*** Provided records ***
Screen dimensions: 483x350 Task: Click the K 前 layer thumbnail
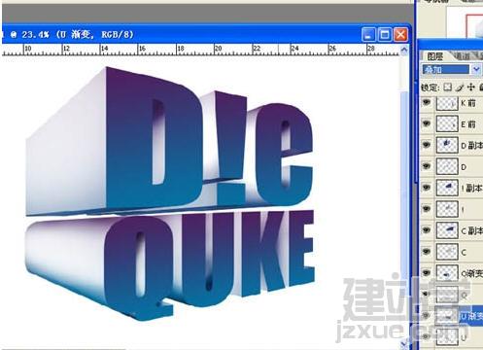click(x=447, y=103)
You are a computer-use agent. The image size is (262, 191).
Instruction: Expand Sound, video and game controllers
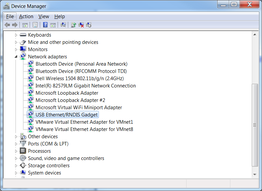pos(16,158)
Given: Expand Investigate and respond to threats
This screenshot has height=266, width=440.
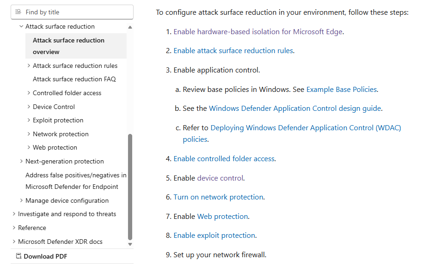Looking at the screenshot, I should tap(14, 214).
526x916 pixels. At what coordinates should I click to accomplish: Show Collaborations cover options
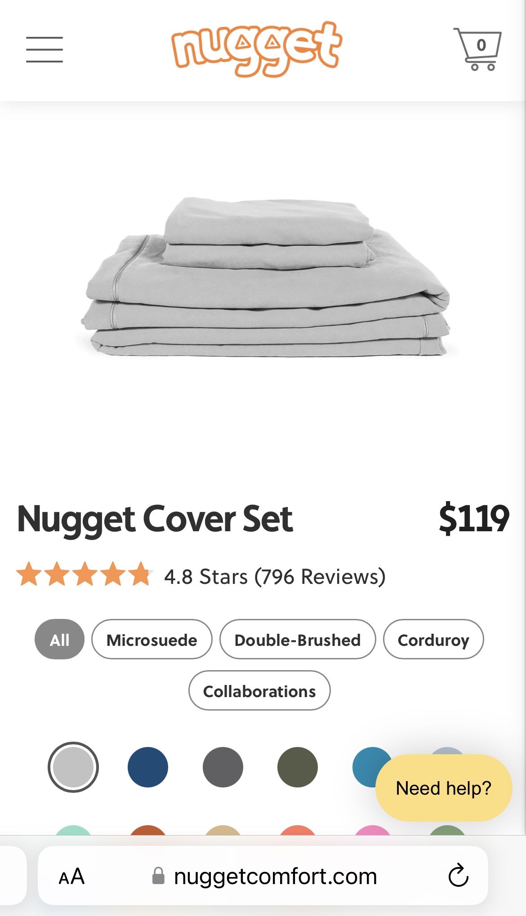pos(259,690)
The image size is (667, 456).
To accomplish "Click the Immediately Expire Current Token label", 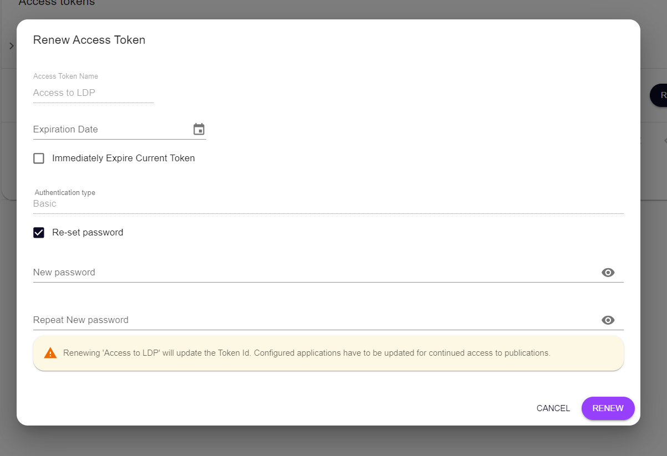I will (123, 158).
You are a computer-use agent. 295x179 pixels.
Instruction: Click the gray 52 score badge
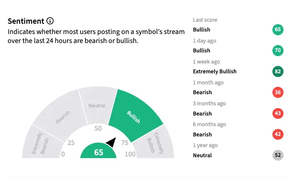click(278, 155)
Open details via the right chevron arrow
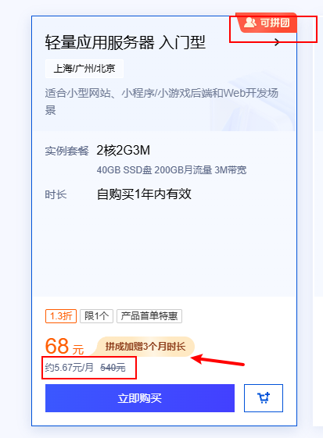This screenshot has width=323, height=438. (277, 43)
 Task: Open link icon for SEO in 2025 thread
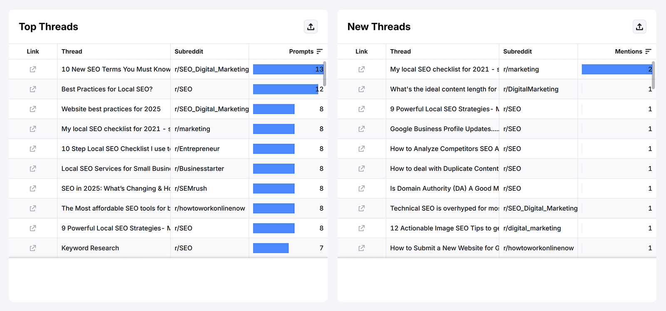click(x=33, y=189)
*** End of Provided records ***
*** Provided records ***
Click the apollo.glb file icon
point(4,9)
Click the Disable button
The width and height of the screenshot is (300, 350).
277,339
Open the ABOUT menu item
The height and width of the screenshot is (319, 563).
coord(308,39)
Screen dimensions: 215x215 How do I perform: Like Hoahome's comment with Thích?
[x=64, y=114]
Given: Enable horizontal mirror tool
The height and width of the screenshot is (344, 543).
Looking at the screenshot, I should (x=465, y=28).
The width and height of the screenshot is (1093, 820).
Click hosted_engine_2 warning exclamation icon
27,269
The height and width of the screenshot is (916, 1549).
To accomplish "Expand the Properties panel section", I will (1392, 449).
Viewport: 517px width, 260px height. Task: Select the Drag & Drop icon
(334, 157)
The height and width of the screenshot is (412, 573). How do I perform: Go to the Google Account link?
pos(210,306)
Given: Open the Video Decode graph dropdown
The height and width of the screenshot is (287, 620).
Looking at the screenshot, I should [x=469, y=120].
*** End of Provided records ***
*** Provided records ***
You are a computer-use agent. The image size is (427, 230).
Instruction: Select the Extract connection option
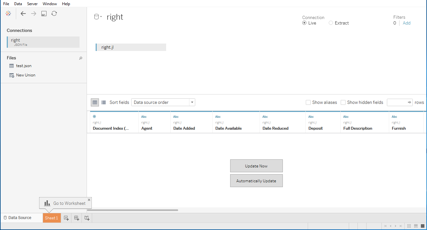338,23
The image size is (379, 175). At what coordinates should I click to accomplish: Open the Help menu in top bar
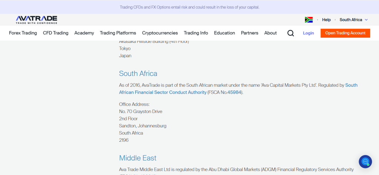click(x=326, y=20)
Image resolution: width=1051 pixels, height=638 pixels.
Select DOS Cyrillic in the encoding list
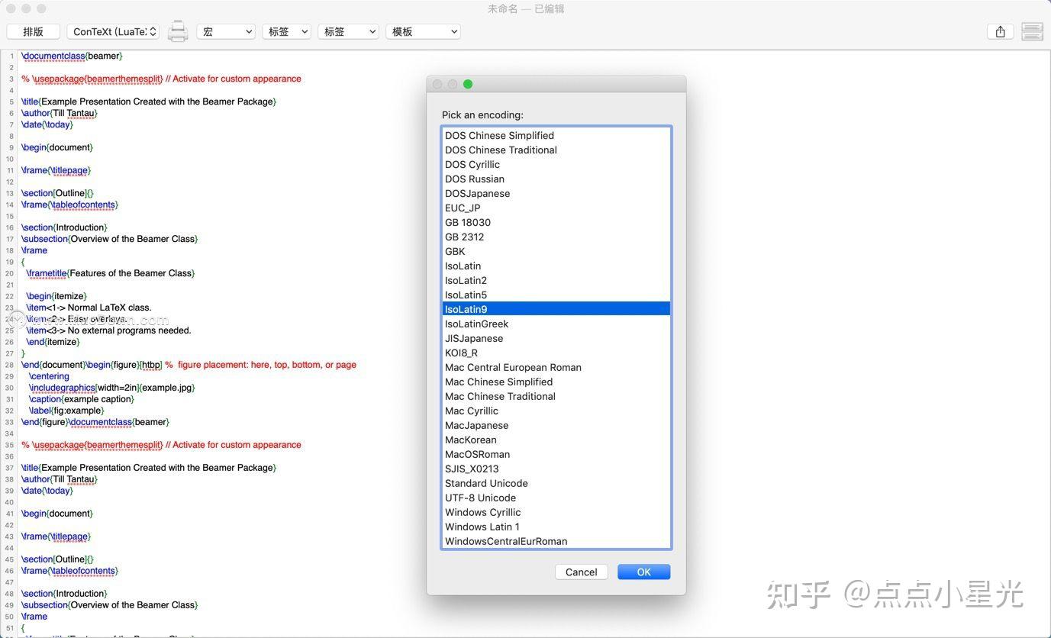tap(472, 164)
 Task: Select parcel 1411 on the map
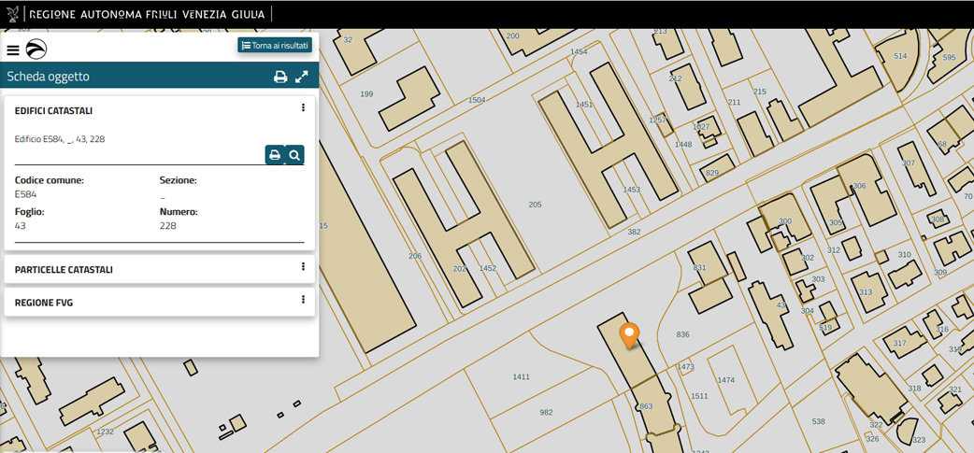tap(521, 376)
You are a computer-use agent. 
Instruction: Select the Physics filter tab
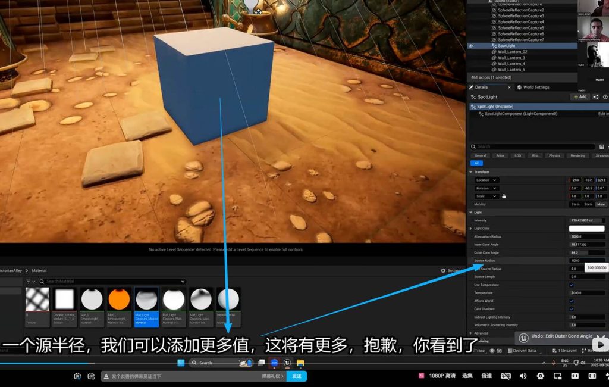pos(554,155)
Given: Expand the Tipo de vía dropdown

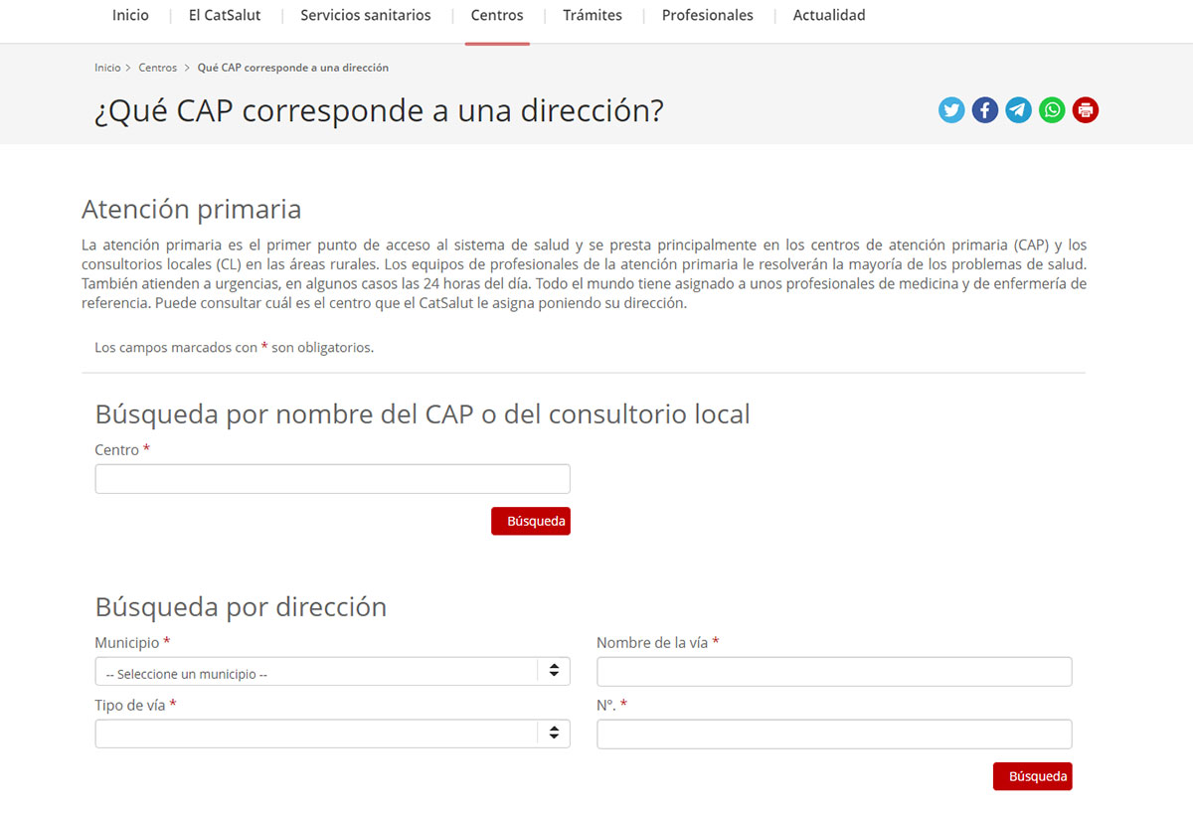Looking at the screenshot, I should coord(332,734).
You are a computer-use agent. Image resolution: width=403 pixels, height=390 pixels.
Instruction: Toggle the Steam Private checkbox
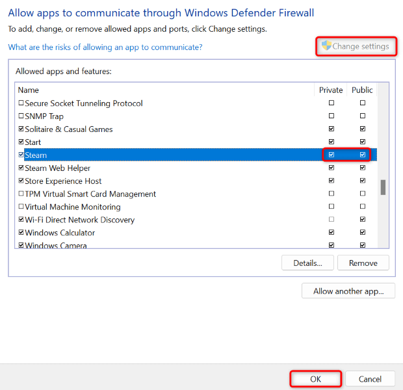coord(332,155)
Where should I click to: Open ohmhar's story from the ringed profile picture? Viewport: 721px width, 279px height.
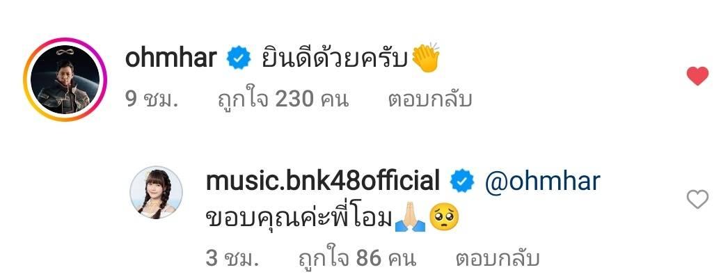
*** End of Provided records ***
== Your assignment ==
Using the listing above, show each line with the word "agent" in it.

== Task output ==
You are a computer-use agent. The image size is (262, 191).
You are a computer-use agent. 295x179 pixels.
You are a computer-use agent. The image size is (427, 230).
You are a computer-use agent. 
You are a computer-use agent. Image resolution: width=403 pixels, height=390 pixels.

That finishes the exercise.